Text extract start
Flood mapping and time series analysis

The last step is to perform the time series and flood mapping analysis.

Simple visualisation of all datasets selected

First, we can plot all the datasets simply to create a visualisation of the flood. In addition to these plots, we are also plotting a chosen latitude and longitude point (as defined at beginning of this tutorial). The coordinate serves as a measure of comparison between all the datasets and from within different analysis methods.

When we look over all the items plotted, we can clearly see that the significant flood event happened between the 19th and the 31st of October (it occurred on the 29th of October 2024).

Additionally, we can see that the backscatter displaying the water presence was only going back to normal ranges around mid-February 2025.
Text extract end
Listed records start
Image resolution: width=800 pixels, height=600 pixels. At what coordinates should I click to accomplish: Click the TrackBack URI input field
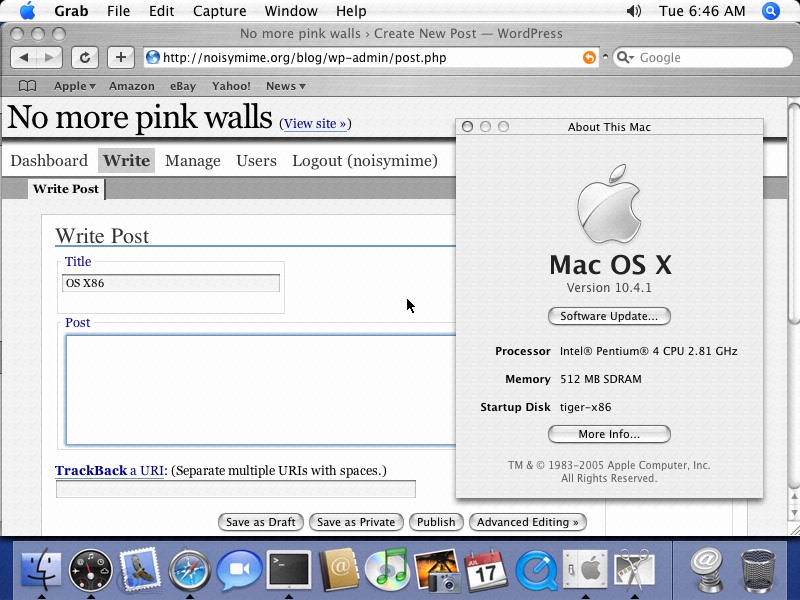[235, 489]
Listed records end
Listed records start
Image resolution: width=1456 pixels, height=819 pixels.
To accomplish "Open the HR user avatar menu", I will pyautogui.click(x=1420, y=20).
Listed records end
**Tasks to perform**
1 – Answer these questions on the flood mapping extract:
(a) According to the extract, what purpose does the chosen latitude and longitude point serve?
(b) On what date did the flood event occur?
(c) Around when did the backscatter displaying water presence return to normal ranges?
2 – Reproduce everything in the flood mapping extract from "First, we can" down to "of October 2024).".

**Solution set**
1 –
(a) It serves as a measure of comparison between all the datasets and from within different analysis methods.
(b) The 29th of October 2024.
(c) Around mid-February 2025.

2 –
First, we can plot all the datasets simply to create a visualisation of the flood. In addition to these plots, we are also plotting a chosen latitude and longitude point (as defined at beginning of this tutorial). The coordinate serves as a measure of comparison between all the datasets and from within different analysis methods.

When we look over all the items plotted, we can clearly see that the significant flood event happened between the 19th and the 31st of October (it occurred on the 29th of October 2024).